На мостик явился боцман Герасимов. У боцмана болел зуб, он не побрился; выражение его лица было свирепое. Он носил прямые рыжие усы, они заиндевели, а нос был красный и чуть влажный.
Он сообщил, что уровень воды в льяльных колодцах (Они скапливают трюмную влагу, и их контролируют. Особенно, когда открылась течь, колодцы стали контролировать чаще) повысился, и подчеркнул:
— Самим дай бог выгрести.
— Только не каркай. Если есть что предлагать, — предлагай, но не каркай. — Беридзе наклонился к переговорной трубе и сказал в машинное отделение, чтобы пустили насос.
— А что мне предлагать? — сказал боцман.
— Тогда зачем говоришь так?
— Не люблю этих неизвестностей. Почему самолет не радирует? — Боцман достал бумажный пакетик из кармана телогрейки и кинул в рот таблетку, скривив при этом лицо.
— Может быть, экипаж сел в надувные шлюпки? — предположил Саша.
— Может быть, — ответил капитан и, помолчав, заметил: — Едва ли… В мороз они ничего не выигрывают. — Потом справился у боцмана: — Ты как думаешь?
— Думаю, что они сыграли в ящик. Пока больше ничего не думаю, — сказал Герасимов и отправился в рубку рулевого, к шкафу с сигнальными флагами, обвязав щеку желтым «карантинным» флагом, возвратился и хмуро подытожил: — Поэтому и не радируют.
— Теперь ты похож на яичницу, — сказал капитан.
— Зато зуб греется… — пробормотал боцман и взялся за щеку, на глаза у него навернулись слезы.
— А у меня сильная изжога, — сказал Саша.
— Керосину попей, — посоветовал Герасимов, уставившись зловредным взглядом.

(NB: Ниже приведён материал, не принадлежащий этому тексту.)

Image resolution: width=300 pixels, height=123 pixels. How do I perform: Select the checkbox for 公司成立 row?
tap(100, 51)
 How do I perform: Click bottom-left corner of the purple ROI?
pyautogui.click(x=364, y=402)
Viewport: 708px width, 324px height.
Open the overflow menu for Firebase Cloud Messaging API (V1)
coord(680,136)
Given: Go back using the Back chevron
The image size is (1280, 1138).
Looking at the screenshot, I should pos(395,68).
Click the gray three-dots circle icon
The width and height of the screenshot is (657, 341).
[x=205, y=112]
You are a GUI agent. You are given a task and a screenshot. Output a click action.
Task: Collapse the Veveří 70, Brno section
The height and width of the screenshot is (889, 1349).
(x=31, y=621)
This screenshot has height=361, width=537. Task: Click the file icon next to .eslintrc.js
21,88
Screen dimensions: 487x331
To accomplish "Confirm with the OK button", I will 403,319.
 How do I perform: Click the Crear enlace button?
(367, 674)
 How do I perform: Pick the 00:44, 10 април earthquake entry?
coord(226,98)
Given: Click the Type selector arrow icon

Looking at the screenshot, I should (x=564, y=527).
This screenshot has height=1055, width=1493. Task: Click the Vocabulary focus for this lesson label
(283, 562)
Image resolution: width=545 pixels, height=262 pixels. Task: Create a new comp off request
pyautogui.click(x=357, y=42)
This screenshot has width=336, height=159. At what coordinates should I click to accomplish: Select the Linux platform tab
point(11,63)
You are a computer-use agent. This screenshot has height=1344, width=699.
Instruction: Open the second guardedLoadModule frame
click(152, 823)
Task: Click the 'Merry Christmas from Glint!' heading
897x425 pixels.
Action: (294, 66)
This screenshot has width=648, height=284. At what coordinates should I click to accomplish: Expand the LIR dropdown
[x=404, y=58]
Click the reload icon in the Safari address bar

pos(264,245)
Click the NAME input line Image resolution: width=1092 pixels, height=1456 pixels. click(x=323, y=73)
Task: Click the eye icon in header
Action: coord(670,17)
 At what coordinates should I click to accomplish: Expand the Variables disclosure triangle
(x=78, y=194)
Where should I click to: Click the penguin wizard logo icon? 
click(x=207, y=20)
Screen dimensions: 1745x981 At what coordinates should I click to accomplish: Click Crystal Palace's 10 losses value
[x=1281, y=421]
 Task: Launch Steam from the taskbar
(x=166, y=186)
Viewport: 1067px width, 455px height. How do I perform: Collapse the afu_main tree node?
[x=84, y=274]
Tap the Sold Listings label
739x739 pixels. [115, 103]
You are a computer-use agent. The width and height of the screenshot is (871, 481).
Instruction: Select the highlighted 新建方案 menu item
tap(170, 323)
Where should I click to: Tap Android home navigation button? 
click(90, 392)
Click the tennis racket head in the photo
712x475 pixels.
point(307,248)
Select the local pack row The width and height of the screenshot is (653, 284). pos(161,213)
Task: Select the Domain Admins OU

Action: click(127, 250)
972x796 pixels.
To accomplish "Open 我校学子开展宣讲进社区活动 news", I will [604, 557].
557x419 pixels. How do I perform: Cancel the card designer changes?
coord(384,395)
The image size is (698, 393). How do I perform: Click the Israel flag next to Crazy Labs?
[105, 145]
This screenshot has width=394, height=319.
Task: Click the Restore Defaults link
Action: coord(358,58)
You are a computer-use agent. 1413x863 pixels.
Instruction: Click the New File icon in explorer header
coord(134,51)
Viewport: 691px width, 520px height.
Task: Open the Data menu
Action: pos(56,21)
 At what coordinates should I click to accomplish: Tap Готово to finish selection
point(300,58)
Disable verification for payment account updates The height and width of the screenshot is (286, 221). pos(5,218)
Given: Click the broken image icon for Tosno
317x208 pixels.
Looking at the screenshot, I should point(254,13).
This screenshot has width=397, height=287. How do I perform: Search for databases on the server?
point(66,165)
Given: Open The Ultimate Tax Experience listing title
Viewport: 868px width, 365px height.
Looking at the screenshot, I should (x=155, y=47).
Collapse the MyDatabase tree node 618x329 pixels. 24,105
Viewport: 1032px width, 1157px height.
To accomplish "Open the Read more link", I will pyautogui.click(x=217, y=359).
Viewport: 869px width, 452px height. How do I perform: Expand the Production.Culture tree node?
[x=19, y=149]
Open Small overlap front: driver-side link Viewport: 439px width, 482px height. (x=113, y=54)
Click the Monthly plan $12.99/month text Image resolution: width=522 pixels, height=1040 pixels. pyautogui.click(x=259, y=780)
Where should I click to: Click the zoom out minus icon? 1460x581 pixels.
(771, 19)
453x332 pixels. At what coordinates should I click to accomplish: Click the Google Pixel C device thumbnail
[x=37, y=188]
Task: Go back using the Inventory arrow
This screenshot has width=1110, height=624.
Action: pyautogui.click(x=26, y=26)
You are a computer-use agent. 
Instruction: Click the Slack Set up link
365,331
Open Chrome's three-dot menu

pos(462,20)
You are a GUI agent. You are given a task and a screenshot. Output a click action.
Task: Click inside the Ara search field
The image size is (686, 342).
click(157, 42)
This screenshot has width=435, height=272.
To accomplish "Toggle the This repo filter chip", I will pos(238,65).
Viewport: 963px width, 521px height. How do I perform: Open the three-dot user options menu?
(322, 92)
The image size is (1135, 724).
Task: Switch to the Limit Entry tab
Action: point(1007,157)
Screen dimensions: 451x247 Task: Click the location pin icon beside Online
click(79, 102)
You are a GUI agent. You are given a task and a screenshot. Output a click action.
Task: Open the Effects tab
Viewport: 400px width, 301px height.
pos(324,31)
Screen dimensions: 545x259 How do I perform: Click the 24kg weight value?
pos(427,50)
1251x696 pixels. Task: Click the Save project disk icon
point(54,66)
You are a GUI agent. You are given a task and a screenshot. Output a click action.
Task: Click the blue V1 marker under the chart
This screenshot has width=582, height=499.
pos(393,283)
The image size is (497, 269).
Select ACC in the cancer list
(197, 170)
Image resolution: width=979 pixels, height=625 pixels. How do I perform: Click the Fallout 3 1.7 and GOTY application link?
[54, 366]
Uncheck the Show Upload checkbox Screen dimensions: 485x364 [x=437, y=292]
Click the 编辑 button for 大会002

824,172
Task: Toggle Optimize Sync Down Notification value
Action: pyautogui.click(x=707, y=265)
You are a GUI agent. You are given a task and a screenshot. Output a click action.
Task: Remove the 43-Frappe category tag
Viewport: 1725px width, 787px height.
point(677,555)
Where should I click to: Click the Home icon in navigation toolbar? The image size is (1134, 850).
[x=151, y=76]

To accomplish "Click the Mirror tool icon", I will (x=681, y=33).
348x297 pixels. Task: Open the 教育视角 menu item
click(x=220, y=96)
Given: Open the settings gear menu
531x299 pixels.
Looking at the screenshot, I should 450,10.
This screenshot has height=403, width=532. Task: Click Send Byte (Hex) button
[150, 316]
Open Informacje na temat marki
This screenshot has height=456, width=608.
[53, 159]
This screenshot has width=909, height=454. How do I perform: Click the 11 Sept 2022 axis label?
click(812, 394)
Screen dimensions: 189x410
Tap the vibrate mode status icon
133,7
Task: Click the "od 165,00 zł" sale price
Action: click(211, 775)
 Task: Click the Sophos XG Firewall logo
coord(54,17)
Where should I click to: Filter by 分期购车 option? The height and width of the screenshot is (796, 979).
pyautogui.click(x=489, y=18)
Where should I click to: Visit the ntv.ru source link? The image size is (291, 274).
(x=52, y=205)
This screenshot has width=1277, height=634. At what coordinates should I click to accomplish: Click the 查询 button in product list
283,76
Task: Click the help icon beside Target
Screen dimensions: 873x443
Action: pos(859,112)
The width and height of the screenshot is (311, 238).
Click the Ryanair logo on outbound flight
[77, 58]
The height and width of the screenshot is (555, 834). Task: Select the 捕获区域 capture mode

Натянутые отношения с третьим штурманом поддерживал боцман, тогда как Сашу они огорчали. Боцман имел привычку долго присматриваться к новичкам, Сашу он сразу стал недолюбливать, и причина заключалась в предубежденности потомственного моряка против парня деликатного, который не хватил лиха и о жизни, главным образом, судил по прочитанным книгам. Боцман был реалист и практик. Он «прирос» к морю, но оно ему надоело, и вот уж с десяток лет Герасимов намеревался получить квалификацию слесаря-сборщика на судоремонтном заводе. Сашу, человека восторженного и впечатлительного, соблазняли описания южных морей, голубых бухт, замкнутых коричневыми скалами, за которыми видны покрытые снегом и облаками горные цепи, и городов, где на улицах растут пальмы и магнолии и люди ходят в пестрых одеждах… Не исчезают страстные поклонники флота и не исчезнут. Море притягивает, оно остается голубым, зеленым, свинцово-серым, безбрежным и загадочным. И ребята становятся моряками и не любят, когда их называют работниками водного транспорта. Во сне они видят не только полеты в космос, но и плавания фрегатов и «гонки чайных клиперов», им снится, что они открывают новые земли… К достоинствам боцмана следовало отнести то, что он начал плавать «зуйком», то есть мальчиком прислуживал на рыбачьем карбасе. Его отец и дед утонули в Белом море, попав на карбасе в сильный шторм. А Саша вырос в интеллигентной семье и, кроме штурманских наук и техники игры на скрипке, не так уж много знал. Когда он играл в свободное время у себя в каюте, «пилил», по определению боцмана, Герасимов не мог удержаться, чтобы не сказать в его адрес что-нибудь едкое. Хотя сам боцман не был чужд музыке и, что бы ни делал, мурлыкал себе под нос одну и ту же песню, точнее, строку из нее: «Мы пионеры, дети рабочих», внося в мелодию много своеобразия…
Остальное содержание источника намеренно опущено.